Collected data
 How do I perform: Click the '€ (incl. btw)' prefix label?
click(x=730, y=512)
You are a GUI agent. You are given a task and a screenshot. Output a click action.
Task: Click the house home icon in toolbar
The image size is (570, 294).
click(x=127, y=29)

TASK BRIEF
Look above for the line containing "Task: Click the house home icon in toolbar". From there to the final line of the entries, repeat every line exactly.

RESULT OF THE EXERCISE
Task: Click the house home icon in toolbar
The image size is (570, 294).
click(x=127, y=29)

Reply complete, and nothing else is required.